Operator splitting schemes for American options under the two-asset Merton jump-diffusion model

TL;DR

This paper develops and compares efficient operator splitting numerical schemes for pricing American options under a complex two-asset jump-diffusion model, focusing on convergence and performance in practical computations.

Contribution

It adapts and evaluates various operator splitting schemes, including IMEX and ADI types, for solving the two-dimensional PIDCP in American option pricing under jump-diffusion.

Findings

Schemes effectively handle nonlocal integral terms explicitly.

Numerical experiments demonstrate convergence and efficiency.

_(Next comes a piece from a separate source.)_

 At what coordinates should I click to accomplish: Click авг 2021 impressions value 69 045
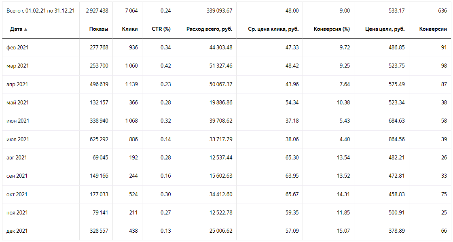[99, 157]
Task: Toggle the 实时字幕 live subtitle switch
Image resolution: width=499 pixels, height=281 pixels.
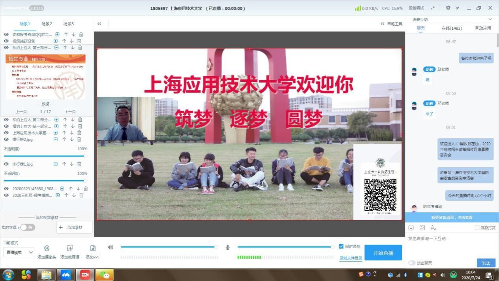Action: point(28,227)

Performance varies with different splitting and penalty methods.

Abstract

This paper deals with the efficient numerical solution of the two-dimensional partial integro-differential complementarity problem (PIDCP) that holds for the value of American-style options under the two-asset Merton jump-diffusion model. We consider the adaptation of various operator splitting schemes of both the implicit-explicit (IMEX) and the alternating direction implicit (ADI) kind that have recently been studied for partial integro-differential equations (PIDEs) in [3]. Each of these schemes conveniently treats the nonlocal integral part in an explicit manner. Their adaptation to PIDCPs is achieved through a combination with the Ikonen-Toivanen splitting technique [14] as well as with the penalty method [32]. The convergence behaviour and relative performance of the acquired eight operator splitting methods is investigated in extensive numerical experiments for American put-on-the-min and put-on-the-average options.